March 6, 2010


Filed under: CHEMISTRY REVIEW NOTES — Tarebi @ 10:52 pm
  1. Postulates
    • Particles of matter are in a constant state of motion
    • These particles posses kinetic energy because of the constant motion
    • The temperature of a body/substance depend on the kinetic energy of its particles
    • Particles in solids, liquids and gases have different degree of motion
  1. Particles in solid state
    • Closely and firmly packed and held together by strong forces of cohesion
    • Only vibrate and rotate
    • Have definite shape, volume
    • Difficult to compress
  2. Particles in liquid state
    • Not closely packed as in solid state due to weaker forces of attraction
    • Can vibrate, rotate and translocate (i.e move from one place to another)
    • Fixed volume but no definite shape( assumes the shape of their container)
    • Difficult to compress
  3. Particles in gaseous state
    1. Have very high kinetic energy (i.e free to move about)
    2. Cohesive forces are negligible
    3. Have no definite shape ( occupy the shape of their container)

_Stored records_:

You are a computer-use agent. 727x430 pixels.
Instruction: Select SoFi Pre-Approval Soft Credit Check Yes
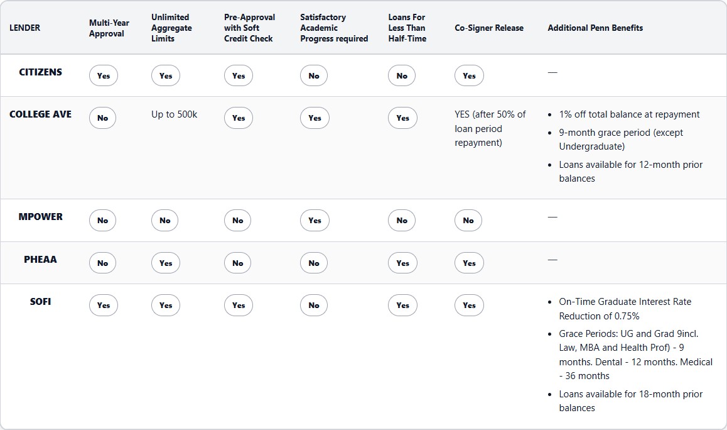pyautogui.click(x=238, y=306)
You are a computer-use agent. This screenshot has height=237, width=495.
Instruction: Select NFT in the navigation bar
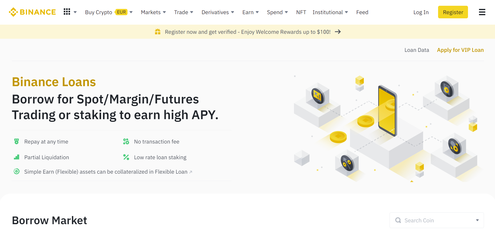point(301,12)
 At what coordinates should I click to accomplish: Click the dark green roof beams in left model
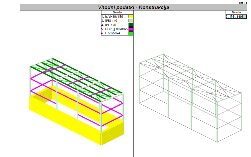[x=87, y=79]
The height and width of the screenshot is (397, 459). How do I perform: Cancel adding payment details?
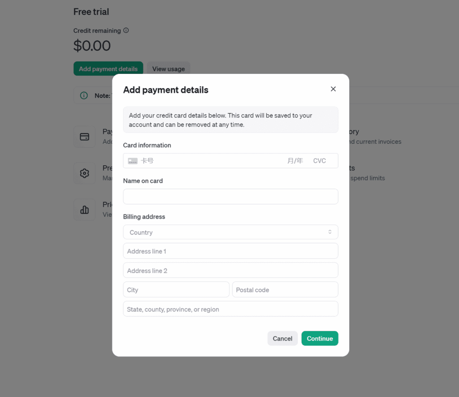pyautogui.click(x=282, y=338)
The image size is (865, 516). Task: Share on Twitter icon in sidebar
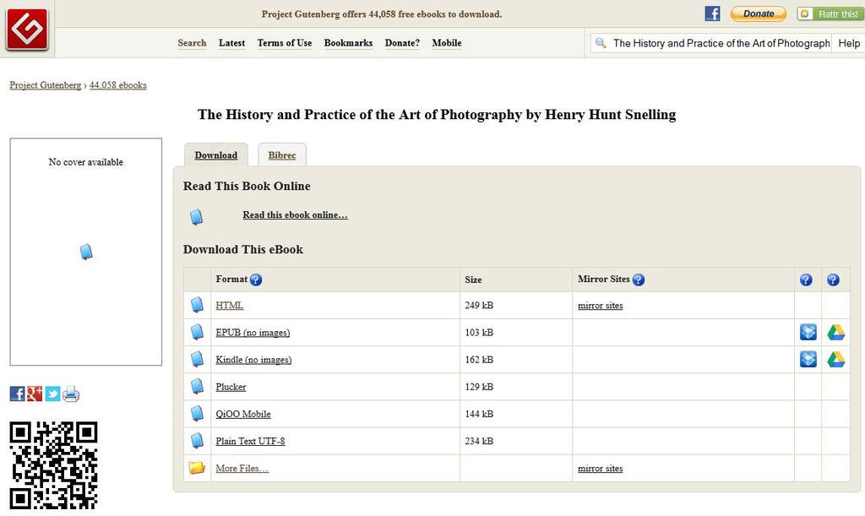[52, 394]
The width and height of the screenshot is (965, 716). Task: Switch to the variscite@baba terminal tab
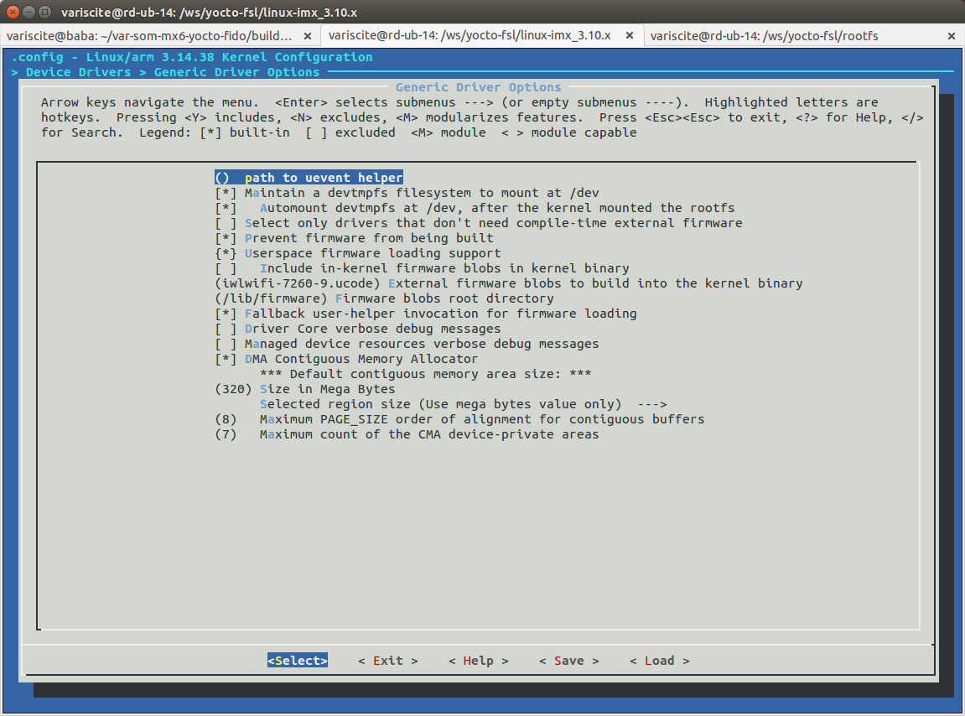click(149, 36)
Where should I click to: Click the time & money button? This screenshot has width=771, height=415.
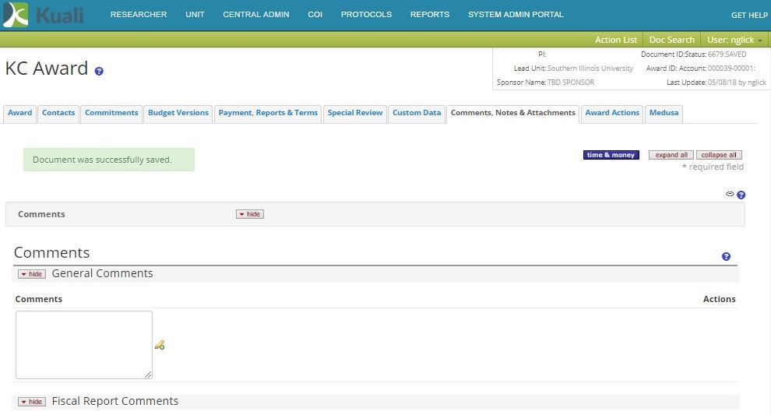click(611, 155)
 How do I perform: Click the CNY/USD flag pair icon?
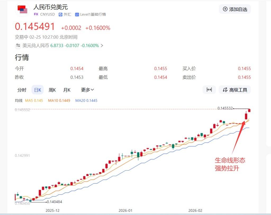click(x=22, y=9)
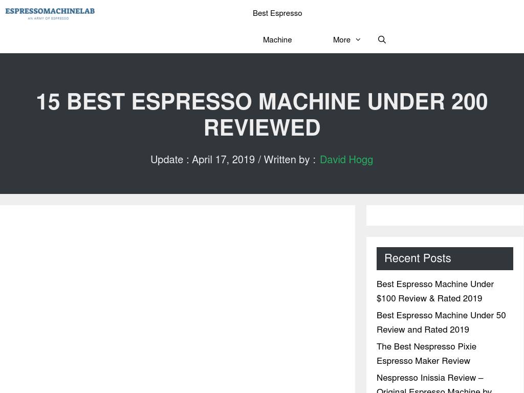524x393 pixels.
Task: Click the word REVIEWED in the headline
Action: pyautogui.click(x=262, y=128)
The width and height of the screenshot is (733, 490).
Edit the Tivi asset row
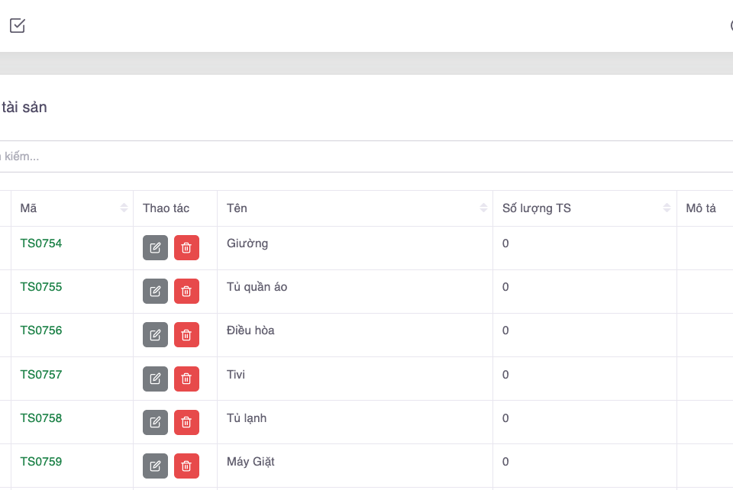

_List of tasks_:
1: In the chemistry review notes on the states of matter, what kinds of motion can particles in the liquid state undergo?
2: Continue the chemistry review notes on the states of matter from their last line.

_Exercise results_:
1: They can vibrate, rotate, and translocate (move from one place to another).

2:
    4. Easily compressed
  1. Change in temperature
    • Main factor for change in the state
    • Particles gain more kinectic energy when heat is applied
    • The following processes can be explained by the kinetic theory of matter
    • Melting
    • Boiling
    • Freezing
    • Evaporation
  2. Melting
    • When heat is applied to a solid, its particles gain more kinetic energy and thus vibrate and rotate  more violently
    • A point is reached when the forces of vibration overcome the forces of cohesion
    • At this point or temperature (called the melting point) the crytalline structure of the solid suddenly breaks down
    • At the melting point a solid changes either into a liquid ( liquification) or gas(sublimation)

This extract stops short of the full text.